Discussion in 'all things UNIX' started by Gullible Jones, Sep 2, 2014.

  1. Gullible Jones

    Gullible Jones Registered Member

    May 16, 2013
    So, say some privileged service is reading data from the /proc filesystem. It checks that a process has some PID, and then reads stuff from its subdirectory in /proc.

    This is of course a TOCTTOU race condition, because the PID may be associated with a different process when the read occurs.

    e.g. say a privileged server accesses the memory of a client, which runs as a limited user. Noticing this, an attacker
    1. Waits for the check
    2. Kills the client PID
    3. Immediately drops a forkbomb that embeds a nasty payload

    With a bit of bad luck, the forkbomb may grab the same PID, and the server will be tricked into accessing the payload. By the time the admin has recognized the forkbomb symptoms and forced a reboot, the attacker may have persistent root access.

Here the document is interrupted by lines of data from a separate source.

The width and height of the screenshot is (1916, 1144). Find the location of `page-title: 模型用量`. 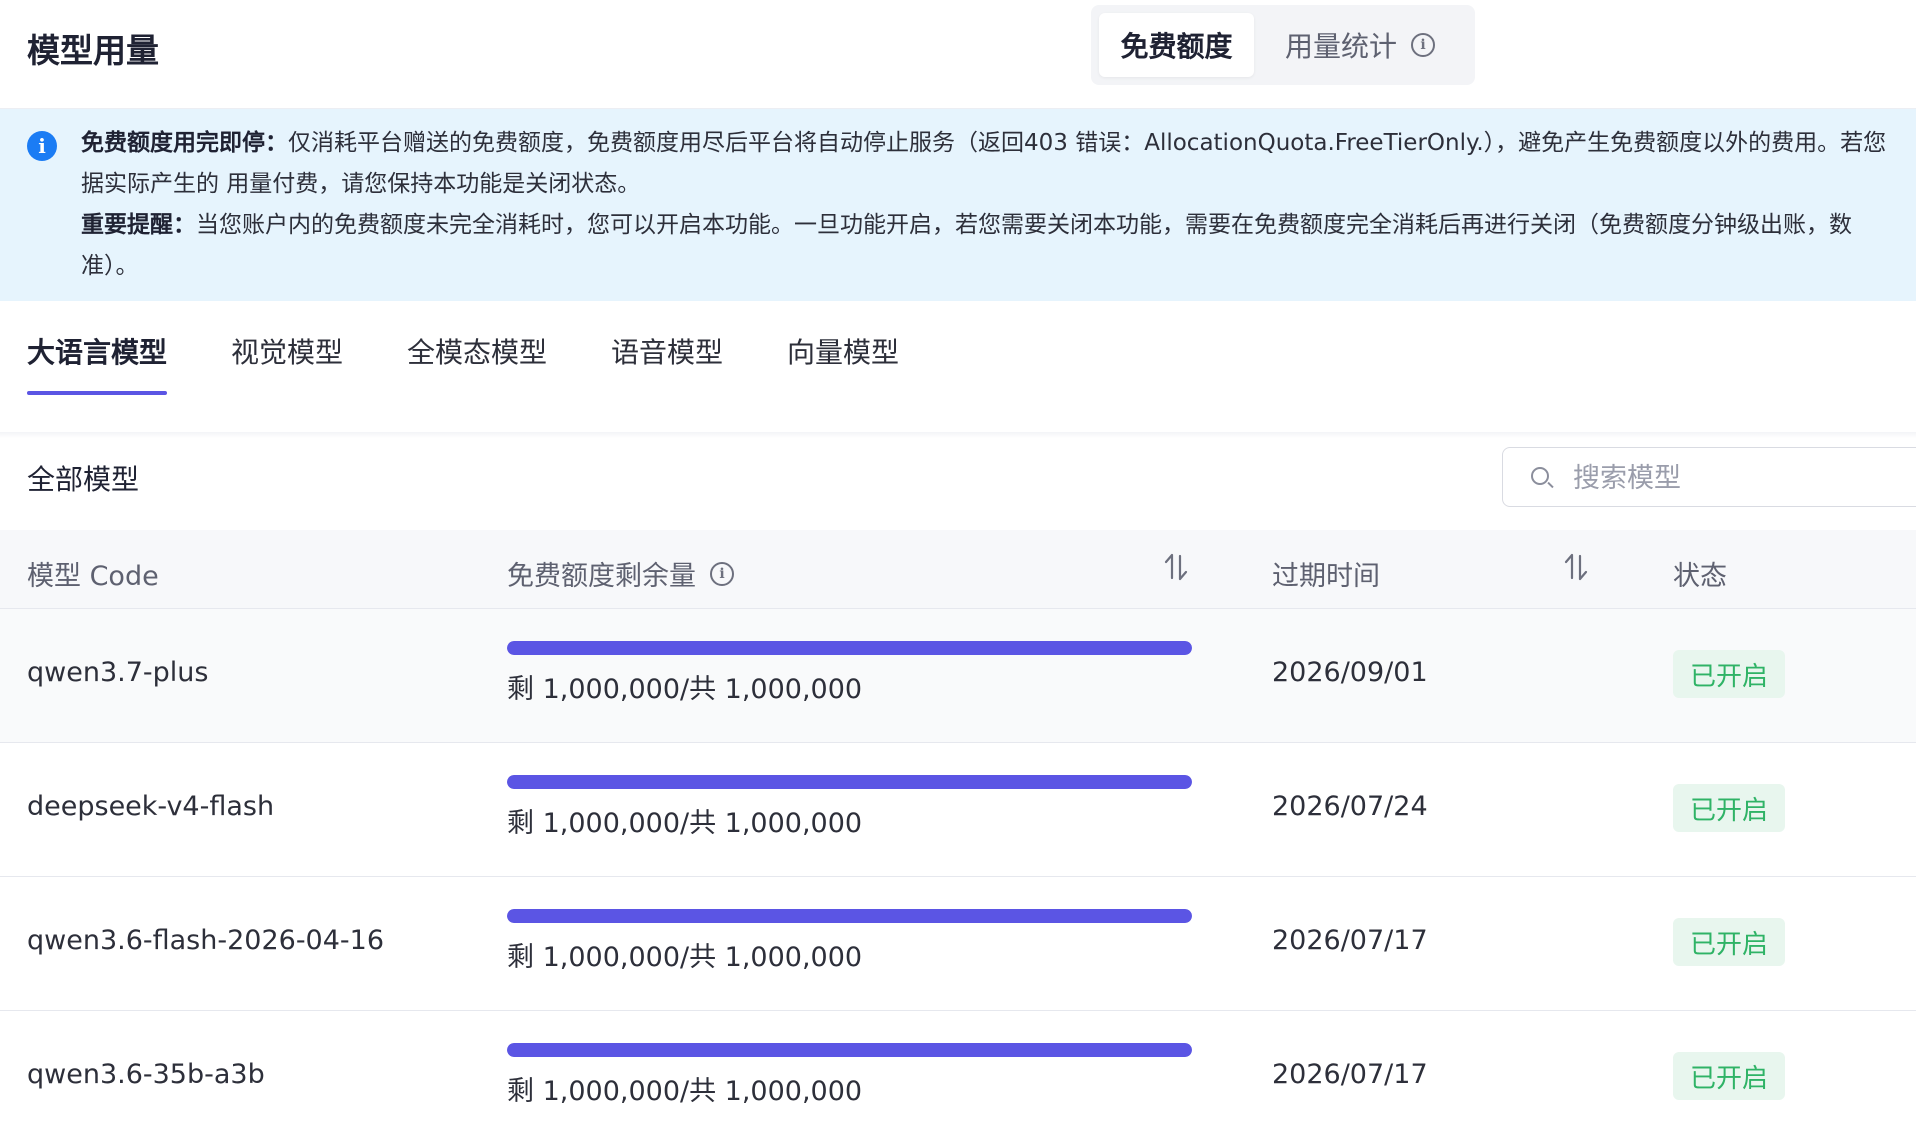

page-title: 模型用量 is located at coordinates (93, 50).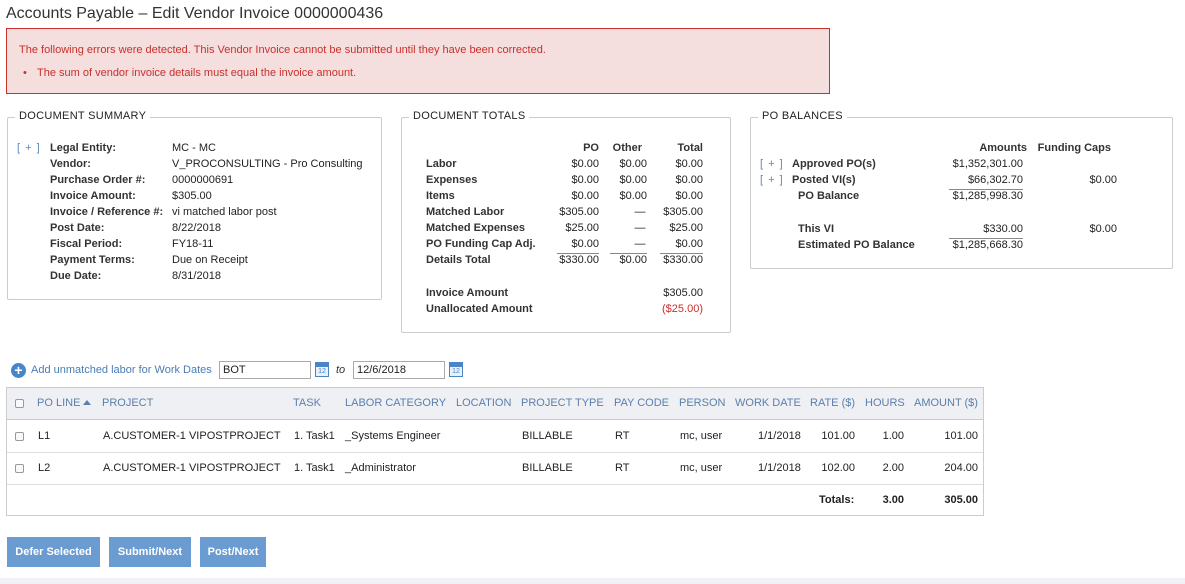  Describe the element at coordinates (682, 309) in the screenshot. I see `unallocated-amount-value: ($25.00)` at that location.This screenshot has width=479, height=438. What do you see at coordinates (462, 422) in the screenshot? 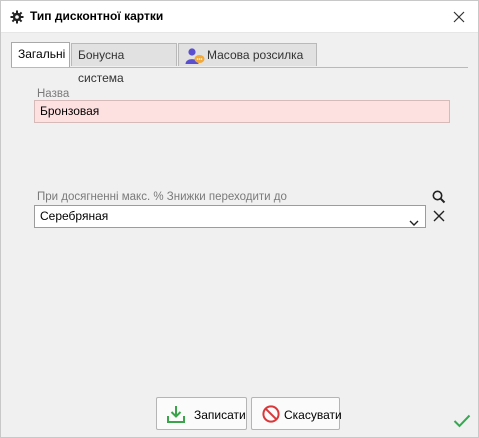
I see `checkmark-icon` at bounding box center [462, 422].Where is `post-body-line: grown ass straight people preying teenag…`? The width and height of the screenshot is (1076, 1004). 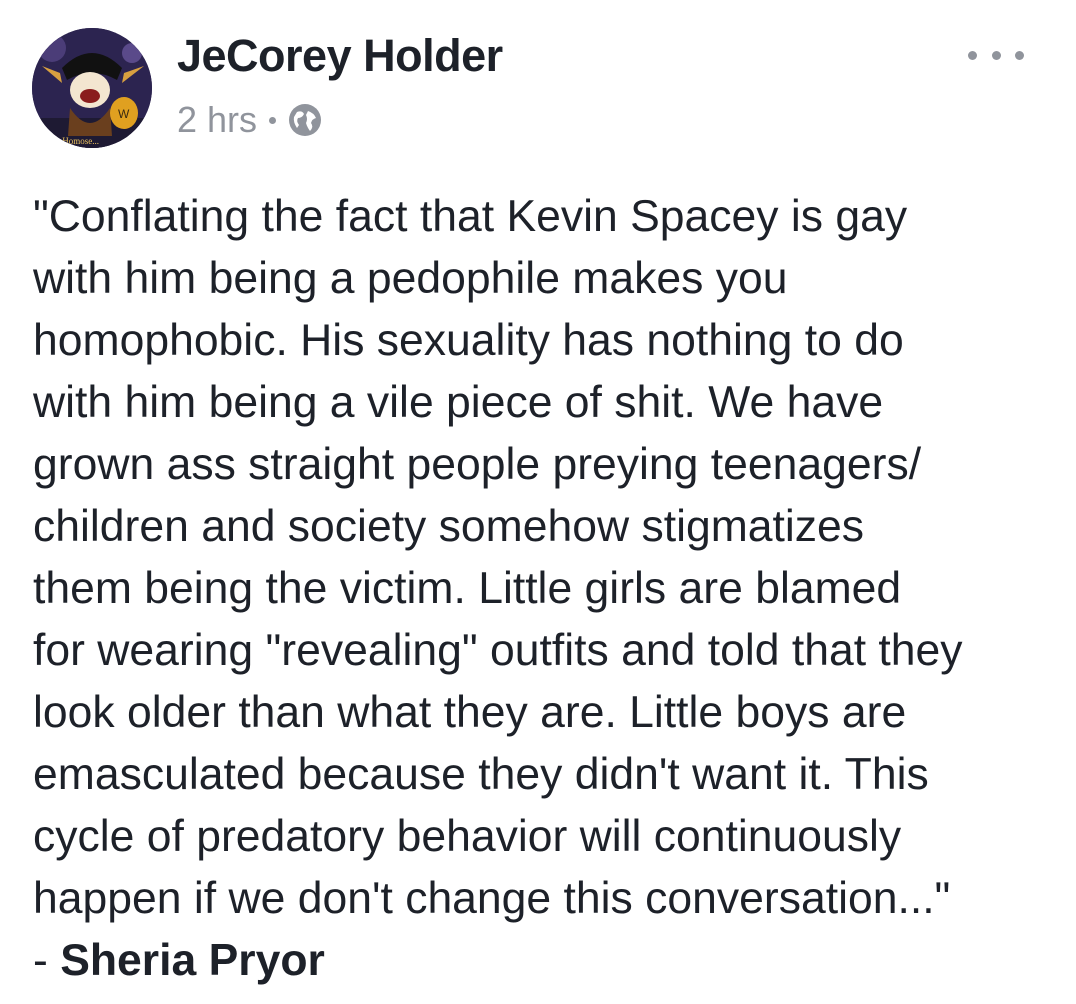
post-body-line: grown ass straight people preying teenag… is located at coordinates (478, 464).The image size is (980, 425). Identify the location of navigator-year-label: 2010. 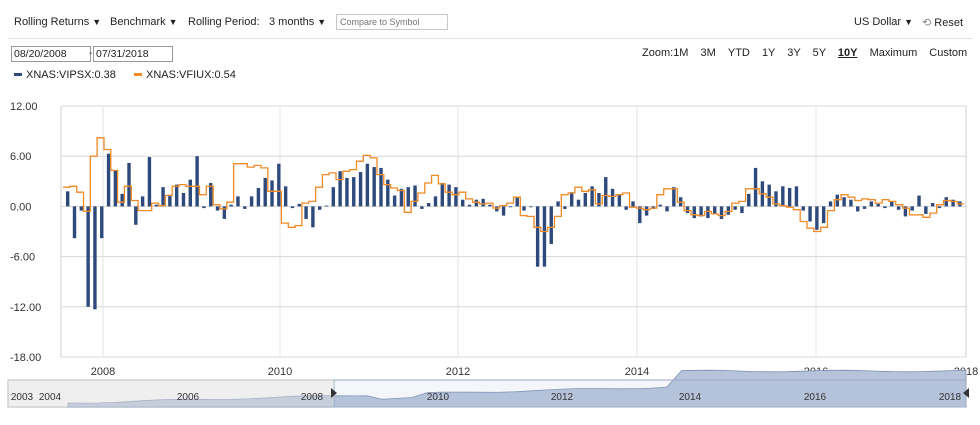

    There are some defenses against this already:
    - Never use procfs from a privileged service
    - Set reasonable ulimits for everyone to prevent forkbombs, etc.
    - Make sure PIDs are generate in an unpredictable fashion

    and this is all quite theoretical, I've never even heard of such an attack in the wild. But keeping things theoretical, I have to ask: how safe are virtual filesystems as a way of accessing process information from userspace? Was the Plan9 "everything is a file" concept naive with respect to security in practice?
  2. Hungry Man

    Hungry Man Registered Member

    May 11, 2011
    PIDs are already generated with a bit of entropy, I believe.